Foreign Correspondent – 20/03/2002: Interview with Martin van Creveld:
Reporter: Jennifer Byrne
“Professor Martin van Creveld, of the Hebrew University of Jerusalem is Israel’s most prominent military historian. In this interview with Jennifer Byrne he claims that despite the recent increase in Israel’s military operations, the huge Israeli defence forces will inevitably lose to the Palestinians.
Byrne: Thanks for joining us tonight on Foreign Correspondent. How has it come to this, Martin… how is it that the mighty Israeli army – one of the world’s most powerful – with its helicopter gunships, with its tanks, with it’s missiles, can be losing to this relatively small, relatively under-armed if fanatical group of Palestinians?
Van Creveld: The same thing has happened to the Israeli army as happened to all the rest that have tried over the last sixty years. Basically it’s always a question of the relationship of forces. If you are strong, and you are fighting the weak for any period of time, you are going to become weak yourself. If you behave like a coward then you are going to become cowardly – it’s only a question of time. The same happened to the British when they were here… the same happened to the French in Algeria… the same happened to the Americans in Vietnam… the same happened to the Soviets in Afghanistan… the same happened to so many people that I can’t even count them.”
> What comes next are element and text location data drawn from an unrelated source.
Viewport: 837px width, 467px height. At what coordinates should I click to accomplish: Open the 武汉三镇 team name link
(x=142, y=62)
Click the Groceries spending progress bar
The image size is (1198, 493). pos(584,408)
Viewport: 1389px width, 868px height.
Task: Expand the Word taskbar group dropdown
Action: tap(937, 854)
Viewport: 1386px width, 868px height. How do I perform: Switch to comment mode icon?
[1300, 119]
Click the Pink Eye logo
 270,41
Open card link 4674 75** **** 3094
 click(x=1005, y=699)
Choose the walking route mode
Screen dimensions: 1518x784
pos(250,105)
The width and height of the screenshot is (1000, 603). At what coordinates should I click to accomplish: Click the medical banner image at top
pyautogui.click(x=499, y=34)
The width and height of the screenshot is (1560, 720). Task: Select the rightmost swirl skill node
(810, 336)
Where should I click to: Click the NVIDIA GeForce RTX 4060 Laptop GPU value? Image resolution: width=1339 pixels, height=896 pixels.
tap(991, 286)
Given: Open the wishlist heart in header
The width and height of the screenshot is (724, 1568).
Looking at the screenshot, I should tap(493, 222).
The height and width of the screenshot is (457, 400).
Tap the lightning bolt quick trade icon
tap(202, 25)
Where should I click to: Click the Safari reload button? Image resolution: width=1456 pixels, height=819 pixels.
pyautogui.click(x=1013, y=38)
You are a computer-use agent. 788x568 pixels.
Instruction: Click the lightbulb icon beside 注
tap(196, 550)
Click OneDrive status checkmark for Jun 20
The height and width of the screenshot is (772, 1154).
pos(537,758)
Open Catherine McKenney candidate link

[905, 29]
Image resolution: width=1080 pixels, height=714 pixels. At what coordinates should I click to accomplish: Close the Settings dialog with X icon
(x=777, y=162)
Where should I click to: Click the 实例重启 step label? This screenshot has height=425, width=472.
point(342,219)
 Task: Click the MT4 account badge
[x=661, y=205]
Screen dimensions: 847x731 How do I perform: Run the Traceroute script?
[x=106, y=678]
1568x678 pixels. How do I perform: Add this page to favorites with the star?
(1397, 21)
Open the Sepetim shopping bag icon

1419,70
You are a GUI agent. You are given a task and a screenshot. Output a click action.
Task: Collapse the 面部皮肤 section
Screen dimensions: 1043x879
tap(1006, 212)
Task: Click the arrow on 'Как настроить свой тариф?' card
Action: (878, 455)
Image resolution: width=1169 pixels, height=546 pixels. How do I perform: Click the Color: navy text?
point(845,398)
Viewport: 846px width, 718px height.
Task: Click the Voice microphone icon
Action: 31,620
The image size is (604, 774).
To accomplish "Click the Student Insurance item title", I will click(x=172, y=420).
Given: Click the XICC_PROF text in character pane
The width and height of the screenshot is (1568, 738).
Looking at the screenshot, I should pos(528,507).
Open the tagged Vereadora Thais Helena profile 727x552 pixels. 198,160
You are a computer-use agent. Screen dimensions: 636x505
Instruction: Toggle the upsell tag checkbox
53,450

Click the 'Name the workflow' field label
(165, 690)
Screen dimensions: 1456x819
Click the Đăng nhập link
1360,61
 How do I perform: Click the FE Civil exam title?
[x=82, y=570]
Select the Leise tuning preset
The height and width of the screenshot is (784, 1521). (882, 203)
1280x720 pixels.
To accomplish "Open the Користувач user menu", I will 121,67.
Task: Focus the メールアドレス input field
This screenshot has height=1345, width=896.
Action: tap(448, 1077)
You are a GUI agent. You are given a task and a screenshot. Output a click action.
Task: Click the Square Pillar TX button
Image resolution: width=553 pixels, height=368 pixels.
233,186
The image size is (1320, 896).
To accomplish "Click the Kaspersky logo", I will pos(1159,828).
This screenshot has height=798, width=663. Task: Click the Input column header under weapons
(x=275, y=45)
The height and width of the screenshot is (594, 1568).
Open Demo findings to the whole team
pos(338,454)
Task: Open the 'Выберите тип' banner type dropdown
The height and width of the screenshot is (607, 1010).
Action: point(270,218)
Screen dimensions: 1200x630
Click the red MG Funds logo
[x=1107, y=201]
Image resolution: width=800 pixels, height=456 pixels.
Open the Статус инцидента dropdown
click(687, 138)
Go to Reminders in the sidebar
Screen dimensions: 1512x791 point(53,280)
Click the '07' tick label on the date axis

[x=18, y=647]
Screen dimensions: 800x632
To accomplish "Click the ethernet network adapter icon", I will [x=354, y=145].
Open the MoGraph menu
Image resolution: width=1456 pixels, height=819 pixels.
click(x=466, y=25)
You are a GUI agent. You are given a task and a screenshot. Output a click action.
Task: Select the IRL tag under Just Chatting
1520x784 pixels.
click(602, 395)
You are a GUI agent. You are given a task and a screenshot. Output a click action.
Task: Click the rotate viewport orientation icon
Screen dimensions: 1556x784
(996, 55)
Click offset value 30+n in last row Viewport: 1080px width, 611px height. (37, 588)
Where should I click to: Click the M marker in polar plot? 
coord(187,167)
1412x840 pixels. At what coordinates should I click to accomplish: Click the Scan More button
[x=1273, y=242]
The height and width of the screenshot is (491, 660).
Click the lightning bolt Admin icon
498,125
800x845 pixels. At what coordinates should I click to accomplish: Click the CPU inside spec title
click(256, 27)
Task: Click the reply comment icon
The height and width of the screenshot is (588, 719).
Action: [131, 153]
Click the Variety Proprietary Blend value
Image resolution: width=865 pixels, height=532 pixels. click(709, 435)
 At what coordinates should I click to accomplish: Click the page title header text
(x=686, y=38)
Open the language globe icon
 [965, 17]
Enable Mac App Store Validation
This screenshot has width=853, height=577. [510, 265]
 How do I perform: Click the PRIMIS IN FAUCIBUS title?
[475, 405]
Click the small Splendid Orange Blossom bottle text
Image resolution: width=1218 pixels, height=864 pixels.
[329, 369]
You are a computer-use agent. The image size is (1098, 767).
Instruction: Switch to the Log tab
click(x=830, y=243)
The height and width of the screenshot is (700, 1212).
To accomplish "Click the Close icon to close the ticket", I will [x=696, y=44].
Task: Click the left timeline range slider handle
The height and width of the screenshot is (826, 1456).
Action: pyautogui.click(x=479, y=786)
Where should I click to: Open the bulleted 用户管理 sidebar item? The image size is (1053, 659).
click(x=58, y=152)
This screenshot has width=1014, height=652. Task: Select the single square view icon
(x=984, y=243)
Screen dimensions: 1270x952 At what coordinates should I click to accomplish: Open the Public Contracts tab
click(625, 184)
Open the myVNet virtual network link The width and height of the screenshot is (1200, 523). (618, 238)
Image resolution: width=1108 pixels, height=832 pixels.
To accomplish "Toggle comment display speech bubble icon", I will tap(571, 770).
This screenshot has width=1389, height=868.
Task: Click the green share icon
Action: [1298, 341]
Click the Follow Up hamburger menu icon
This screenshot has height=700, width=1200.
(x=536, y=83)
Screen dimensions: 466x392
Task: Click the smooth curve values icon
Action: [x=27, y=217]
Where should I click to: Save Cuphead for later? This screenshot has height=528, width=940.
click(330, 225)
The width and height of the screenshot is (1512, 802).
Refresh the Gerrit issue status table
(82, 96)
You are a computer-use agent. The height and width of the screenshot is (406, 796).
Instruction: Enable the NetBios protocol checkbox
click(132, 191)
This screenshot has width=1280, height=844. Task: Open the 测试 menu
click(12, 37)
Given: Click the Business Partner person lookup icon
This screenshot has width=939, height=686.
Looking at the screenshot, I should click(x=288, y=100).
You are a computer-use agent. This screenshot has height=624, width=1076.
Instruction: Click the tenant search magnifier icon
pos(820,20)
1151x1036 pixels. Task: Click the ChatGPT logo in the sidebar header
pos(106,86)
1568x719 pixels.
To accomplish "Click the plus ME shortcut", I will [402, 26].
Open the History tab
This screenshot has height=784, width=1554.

Then a little later he makes this point:
“Van Creveld: No. There is one thing that can be done – and that is to put and end to the situation whereby we are the strong fighting the weak, because that is the most stupid situation in which anybody can be.
Byrne: And how do you do that?
Van Creveld: Exactly. How do you do that. You do that by A, waiting for a suitable opportunity… B, doing whatever it takes to restore the balance of power between us and the Palestinians… C, removing 90% of the causes of the conflict, by pulling out… and D, building a wall between us and the other side, so tall that even the birds cannot fly over it…. so as to avoid any kind of friction for a long long time in the future. ”
Maybe it is time they tried a wall? It worked for Berlin for quite a while.